- **DOCUMENT**
################
If I look into the mirror I never flare it regardless of speed. It's when I don't look at myself and move freely that it flares, inevitably


----------



## Monkey Turned Wolf

Acronym said:


> I have shadow boxed for 6 months elbows in and it didn't do a damn thing to my muscle memory. That's also why you see technique diluted whenever boxers step into the ring..


Here's the issue. You did it just shadow boxing. You don't get feedback from shadow boxing. 

Do the drill for a couple months each day, and slowly build up your speed to real time. As you do you'll now have muscle memory for it 'at speed'. The longer you do it, the less likely that you'll flare out when you start getting tired (or I guess the more tired you'll have to be to flare out). 

Although it sounds kind of like you're just getting defensive about the issue rather than taking feedback from people that have seen improvements through the strategies we're suggesting.


----------



## Acronym

JowGaWolf said:


> You can hook a jab at the last second?



Yes.


----------



## JowGaWolf

drop bear said:


> The problem is at the moment the way you strike you are one gigantic target.
################
- **STORED DATA**

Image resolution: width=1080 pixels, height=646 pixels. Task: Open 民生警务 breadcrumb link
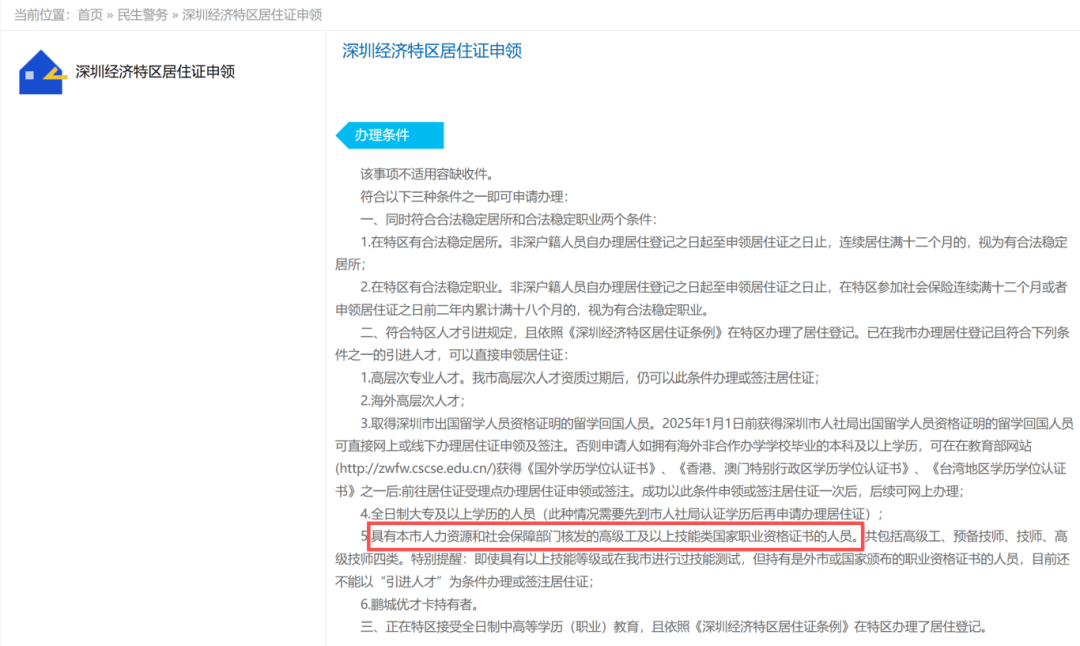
################
- **WRITTEN TASKS**
A. In the boxing forum thread, how long did Acronym shadow box with elbows in?
B. Translate this sentence from the boxing forum thread into Spanish: "You don't get feedback from shadow boxing."

- **RESPONSES IN ORDER**
A. Six months.

B. No recibes retroalimentación del boxeo de sombra.